Ev via cantiam!
Ecco A. che ritorna. È la quarta volta che esce di galera e ormai sembra me lo dica quasi orgogliosamente?! Si presenta come sempre scoordinato, in preda ai suoi cento tic, si tocca naso, genitali e tutto quel che è sulla mia scrivania: incontenibile. Cerco di arginarlo.
Mi dice che non ha fatto il vaccino per il Covid, si sistema la mascherina guardandomi con quegli occhi gentili, tanto neri su bianco, e chiede scusa, ma poi continua a parlare, parlare, straparlare, e in poco tempo ricomincia lo stesso disco che mi ricorda un vinile incantato… E io, come lo stesso vinile apro un altro giro, ripeto “Non vedo le tue medicine fondamentali” e rispiego che le deve prendere o le sue allucinazioni ritornano, e gli dico che non deve bere alcol. Contemporaneamente ascolto le sue novità, che però sono uguali a quelle che mi è venuto a raccontare anche la prima, la seconda e la terza volta dopo il carcere.
Ora è ripulito, ha dei discreti vestiti, per qualche settimana lo hanno ospitato degli amici in una ennesima occupazione, qualcuno gli ha fornito qualche soldo e così potrà sopravvivere per qualche tempo. Purtroppo so già che questa storia non avrà un buon finale.
Questa volta ha anche un foglio di accompagnamento della Caritas in cui scrivono “Cara Donatella, ti inviamo il paziente in quanto sappiamo che lo conosci già…” Non riconosco chi me lo stia inviando, mi sembra una presa in giro, sicuramente anche loro non sanno che fare con A., e come il gioco a rimpiattino lo hanno fatto saltare fuori dal loro sportello.

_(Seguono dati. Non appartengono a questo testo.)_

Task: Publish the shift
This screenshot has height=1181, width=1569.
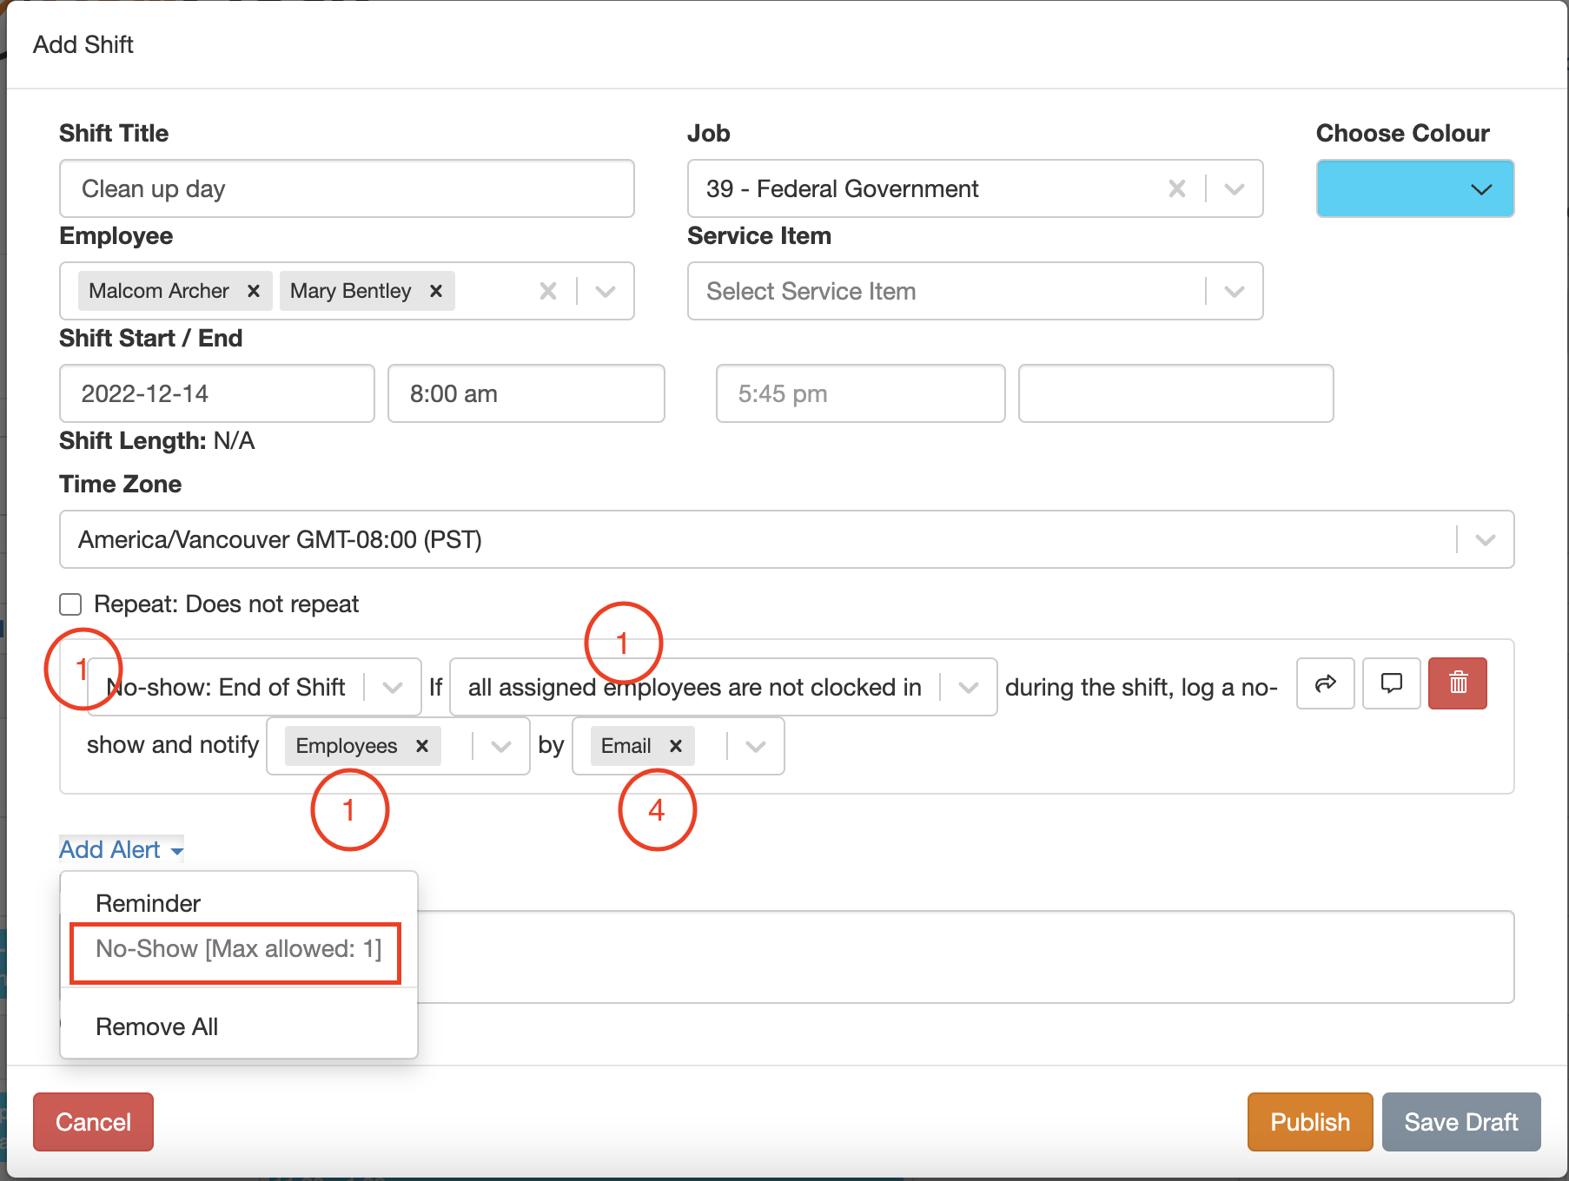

Cosa posso fare io?
Uno psicotico non può vivere senza un reddito e un alloggio fisso, e senza un operatore che lo segue e lo accudisce.
Mi ritorna in mente quella volta in cui lo avevo coinvolto in un corso di italiano e musica, e i maestri cercavano di far capire le parole con una canzone: lui ha fatto un casino finché non lo hanno fatto parlare, perché aveva trovato il significato di evvia “…io abito in via…” e rideva contentissimo della sua scoperta.